BEGIN DATA SHOWN
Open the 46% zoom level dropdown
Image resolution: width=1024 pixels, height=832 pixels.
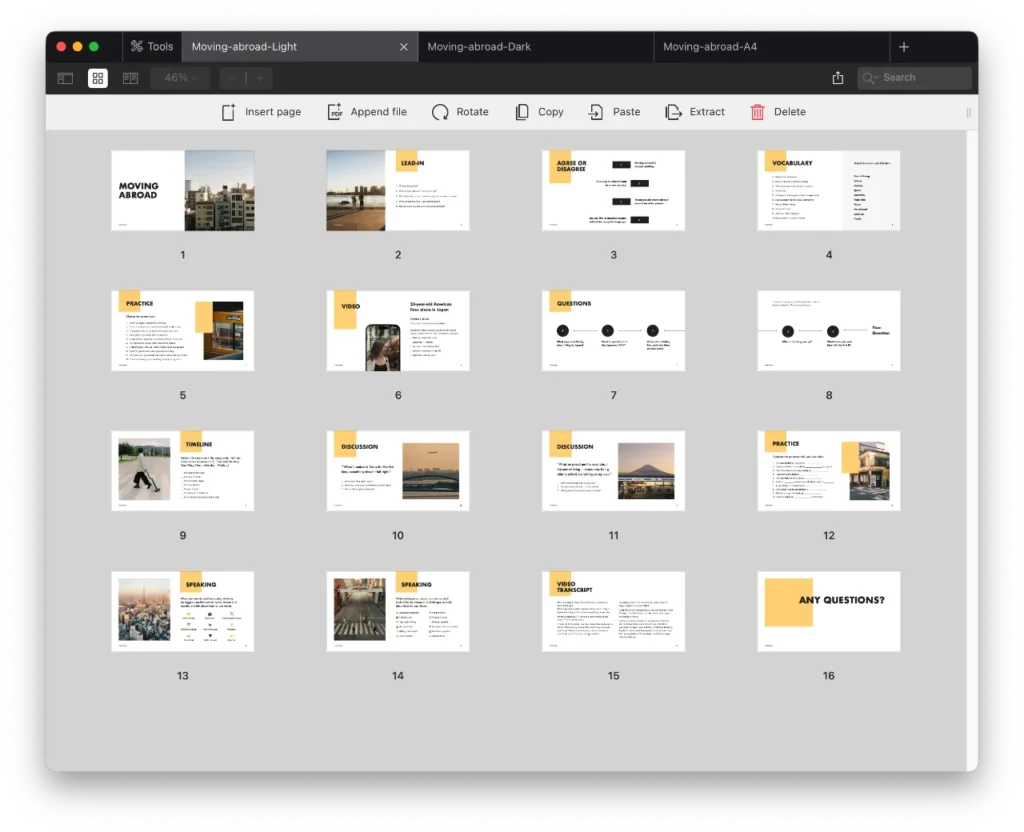tap(181, 78)
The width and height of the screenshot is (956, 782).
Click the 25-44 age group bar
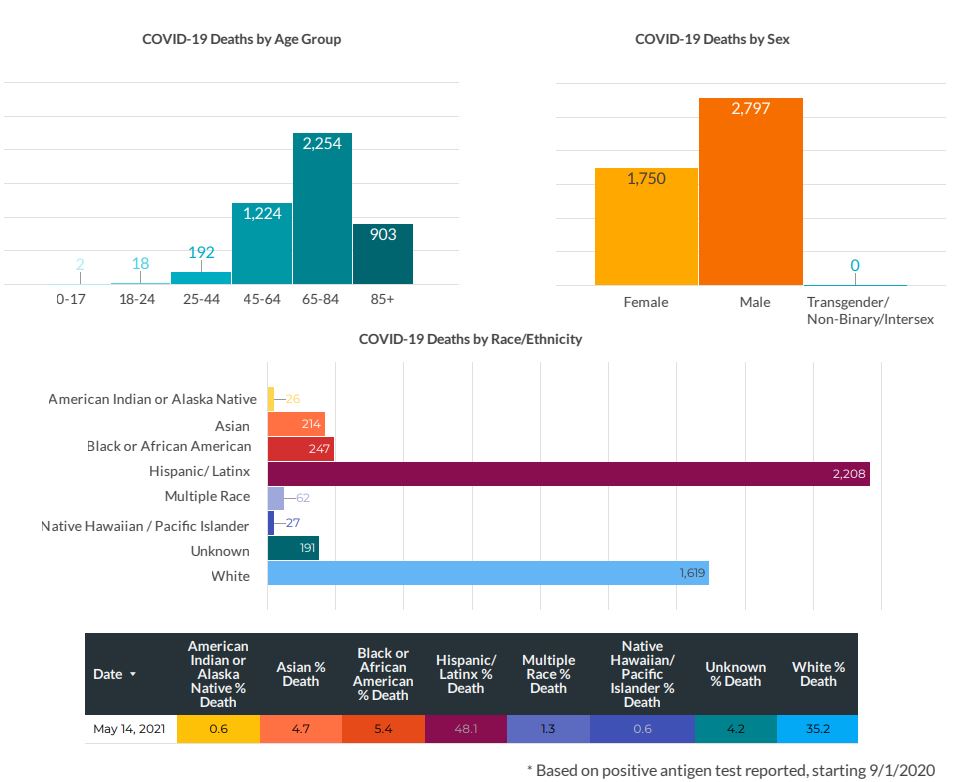point(201,278)
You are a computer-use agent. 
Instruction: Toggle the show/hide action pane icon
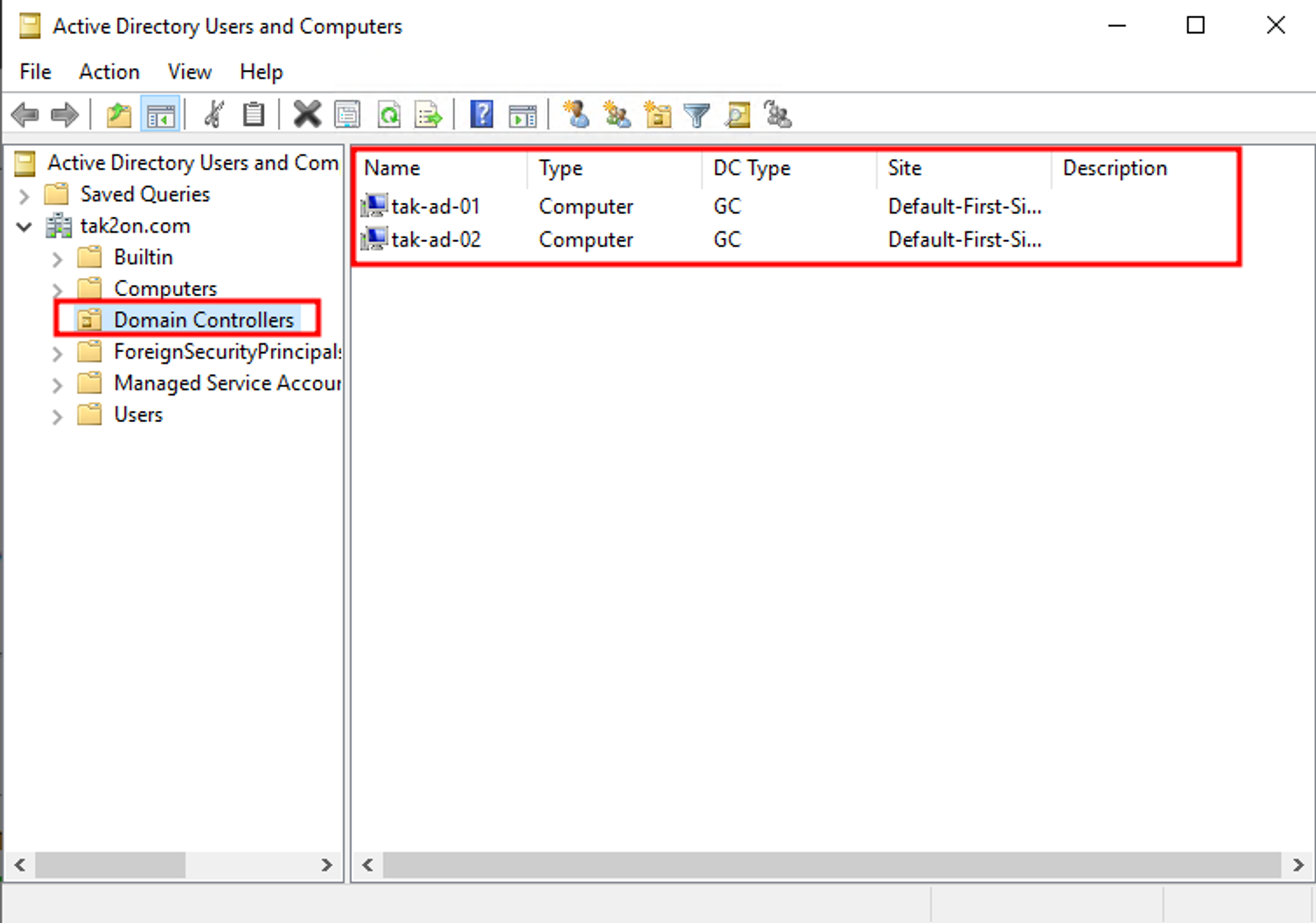(522, 115)
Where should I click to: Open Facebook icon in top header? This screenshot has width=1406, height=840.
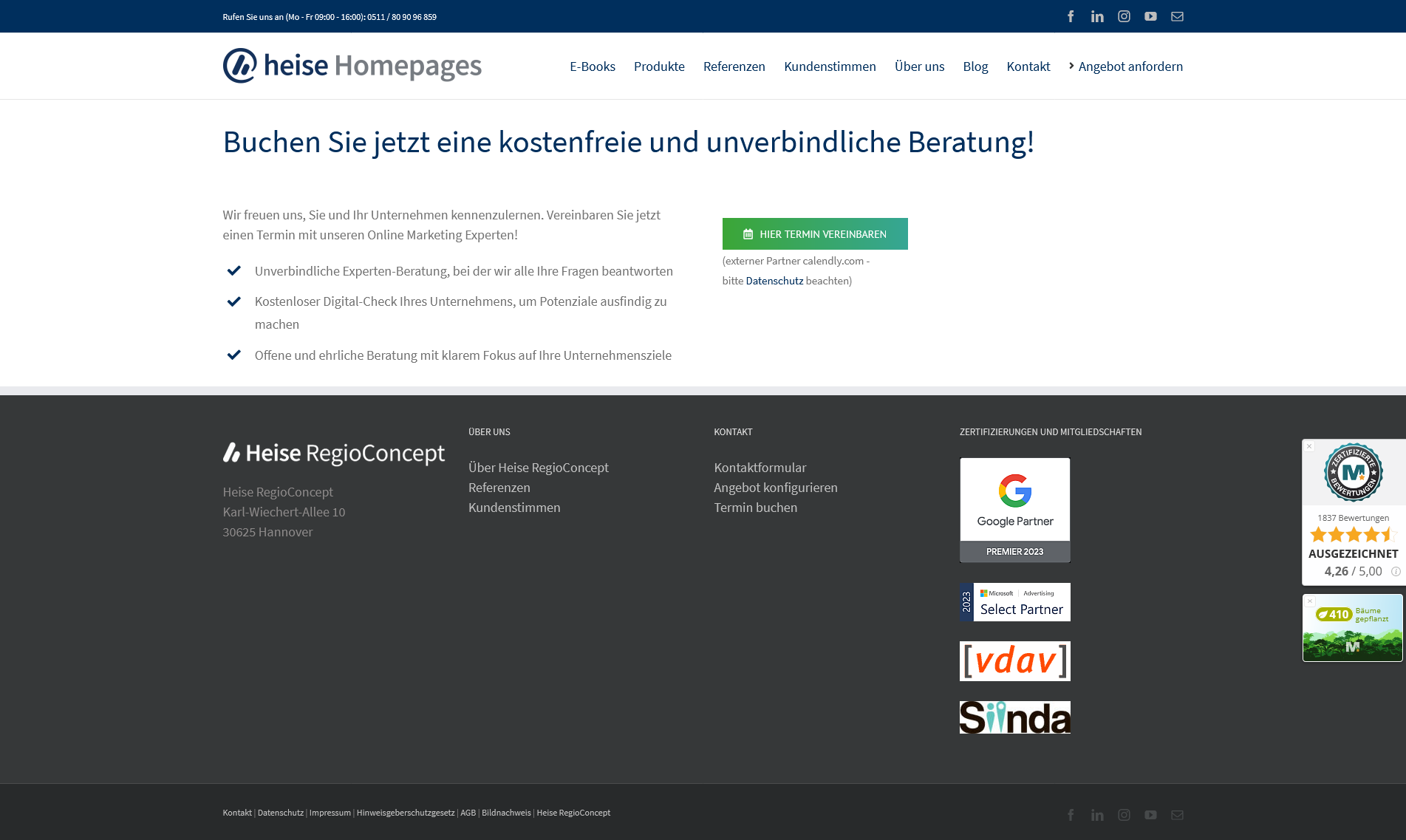(x=1071, y=16)
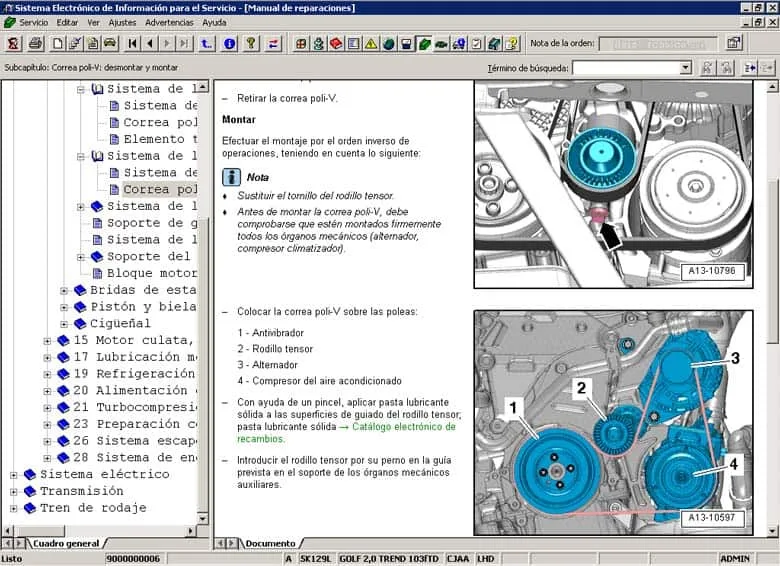
Task: Open the Advertencias menu
Action: 169,22
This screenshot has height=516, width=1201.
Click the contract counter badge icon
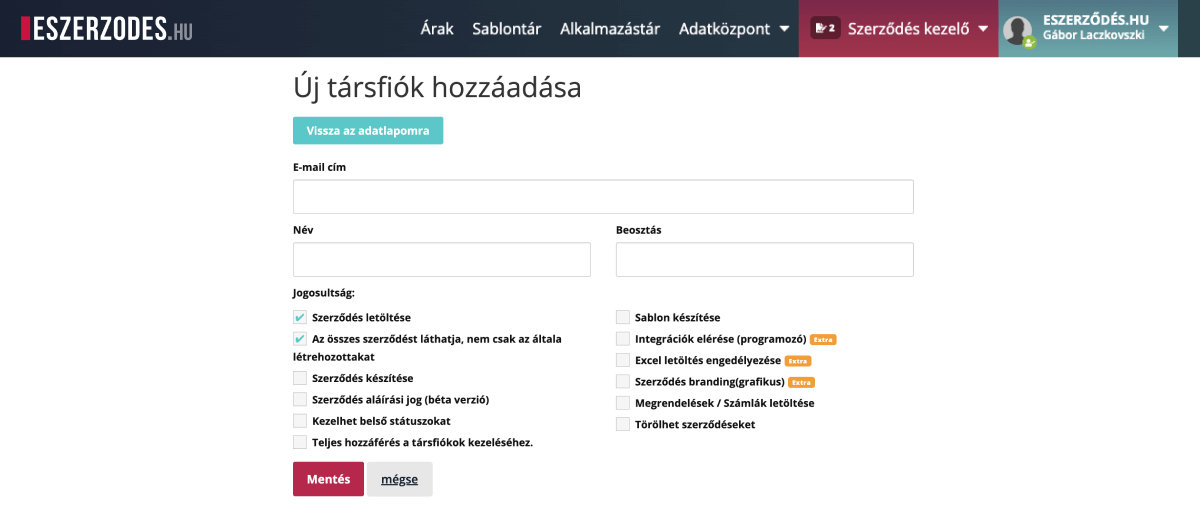coord(825,28)
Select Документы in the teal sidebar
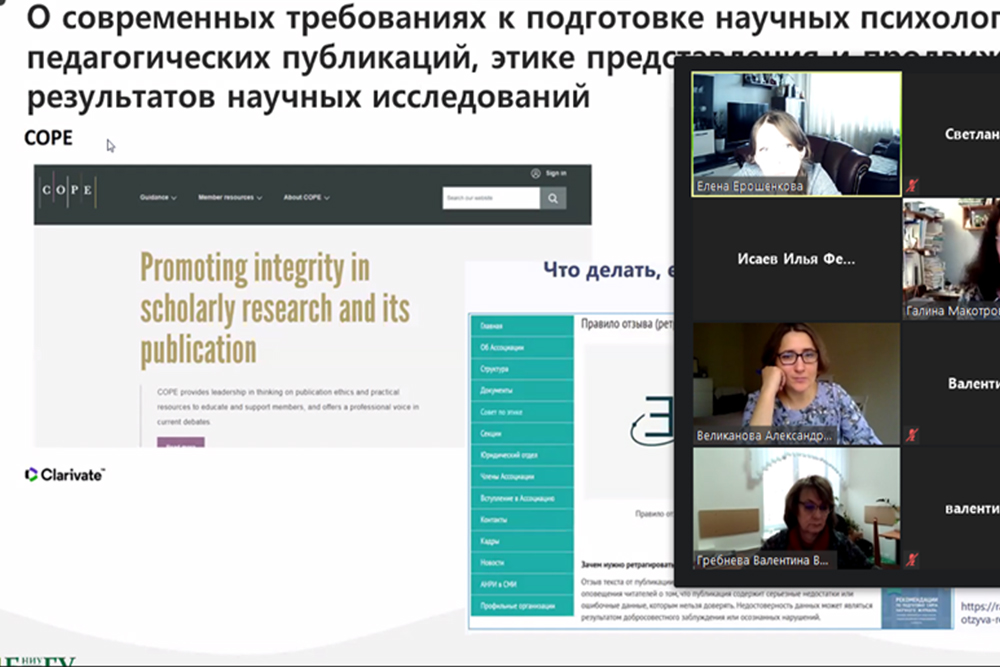 coord(496,390)
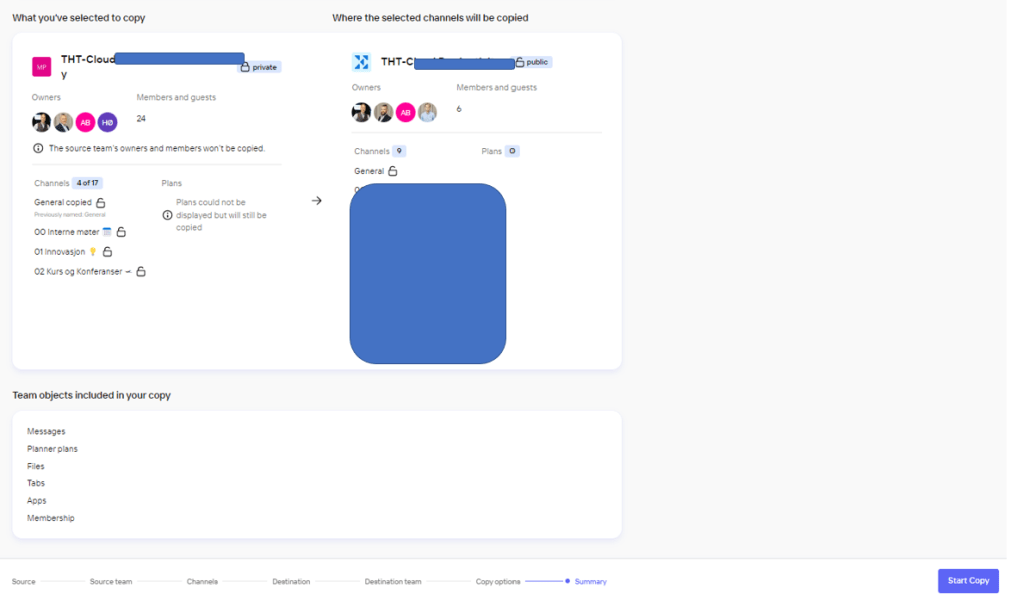1023x613 pixels.
Task: Click the AB avatar in source team owners
Action: (85, 122)
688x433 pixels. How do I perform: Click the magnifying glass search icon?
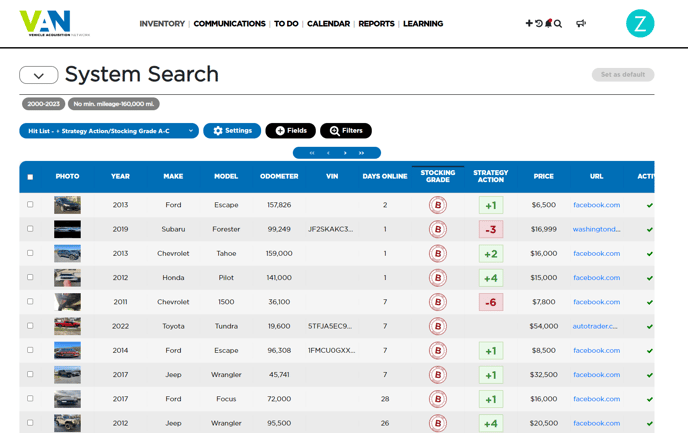pos(558,23)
END DATA SHOWN
■ THE REQUEST: Locate each line in the records above that contains the string "height", treating uppercase and lowercase as different, and copy every such line in full.

■ ANSWER TO THE EXERCISE:
Image resolution: width=1024 pixels, height=832 pixels.
The width and height of the screenshot is (956, 782).
Where should I click to: Open Facebook icon in top header? This screenshot has width=1406, height=840.
This screenshot has height=516, width=1201.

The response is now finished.